[Stored data]
⟨
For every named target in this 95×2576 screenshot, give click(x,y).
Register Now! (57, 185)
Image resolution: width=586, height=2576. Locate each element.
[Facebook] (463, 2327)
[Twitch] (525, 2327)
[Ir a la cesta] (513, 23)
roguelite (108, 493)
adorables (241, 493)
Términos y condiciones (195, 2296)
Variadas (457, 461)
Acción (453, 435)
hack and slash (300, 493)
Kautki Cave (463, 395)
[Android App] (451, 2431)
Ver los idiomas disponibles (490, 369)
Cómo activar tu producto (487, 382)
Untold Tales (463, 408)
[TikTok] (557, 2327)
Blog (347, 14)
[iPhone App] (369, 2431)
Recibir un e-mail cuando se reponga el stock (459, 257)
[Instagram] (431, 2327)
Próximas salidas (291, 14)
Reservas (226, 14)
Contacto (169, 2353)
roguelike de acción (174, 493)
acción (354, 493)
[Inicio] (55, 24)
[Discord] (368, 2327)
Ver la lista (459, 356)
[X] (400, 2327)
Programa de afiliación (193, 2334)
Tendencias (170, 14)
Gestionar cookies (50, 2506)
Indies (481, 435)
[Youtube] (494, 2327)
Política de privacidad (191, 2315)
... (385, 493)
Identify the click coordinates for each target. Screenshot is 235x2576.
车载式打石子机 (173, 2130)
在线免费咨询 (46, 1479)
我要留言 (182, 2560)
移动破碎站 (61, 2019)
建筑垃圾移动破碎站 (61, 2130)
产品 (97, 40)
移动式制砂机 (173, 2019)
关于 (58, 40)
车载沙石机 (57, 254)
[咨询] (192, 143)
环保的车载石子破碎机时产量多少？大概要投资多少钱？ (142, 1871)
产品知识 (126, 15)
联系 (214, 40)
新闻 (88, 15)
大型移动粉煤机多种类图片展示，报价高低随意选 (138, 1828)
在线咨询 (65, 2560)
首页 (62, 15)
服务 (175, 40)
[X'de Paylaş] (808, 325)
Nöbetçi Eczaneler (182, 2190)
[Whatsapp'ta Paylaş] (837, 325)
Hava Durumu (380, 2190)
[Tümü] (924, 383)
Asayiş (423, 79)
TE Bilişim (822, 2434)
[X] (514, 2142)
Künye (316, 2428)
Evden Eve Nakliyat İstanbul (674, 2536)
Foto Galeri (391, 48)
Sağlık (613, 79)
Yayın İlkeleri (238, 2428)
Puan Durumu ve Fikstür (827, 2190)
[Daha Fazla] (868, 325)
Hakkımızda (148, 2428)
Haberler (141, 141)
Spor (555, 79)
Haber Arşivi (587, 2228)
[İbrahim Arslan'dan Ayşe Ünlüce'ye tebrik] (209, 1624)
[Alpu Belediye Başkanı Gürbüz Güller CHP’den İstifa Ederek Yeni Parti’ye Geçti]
⟩
*What is expected*
When the line containing "联系 (214, 40)" is found in the records above, restate it and every later line word for word through the last one, and nothing more.

*Expected answer*
联系 (214, 40)
新闻 (88, 15)
大型移动粉煤机多种类图片展示，报价高低随意选 (138, 1828)
在线咨询 (65, 2560)
首页 (62, 15)
服务 (175, 40)
[X'de Paylaş] (808, 325)
Nöbetçi Eczaneler (182, 2190)
[Whatsapp'ta Paylaş] (837, 325)
Hava Durumu (380, 2190)
[Tümü] (924, 383)
Asayiş (423, 79)
TE Bilişim (822, 2434)
[X] (514, 2142)
Künye (316, 2428)
Evden Eve Nakliyat İstanbul (674, 2536)
Foto Galeri (391, 48)
Sağlık (613, 79)
Yayın İlkeleri (238, 2428)
Puan Durumu ve Fikstür (827, 2190)
[Daha Fazla] (868, 325)
Hakkımızda (148, 2428)
Haberler (141, 141)
Spor (555, 79)
Haber Arşivi (587, 2228)
[İbrahim Arslan'dan Ayşe Ünlüce'ye tebrik] (209, 1624)
[Alpu Belediye Başkanı Gürbüz Güller CHP’den İstifa Ederek Yeni Parti’ye Geçti]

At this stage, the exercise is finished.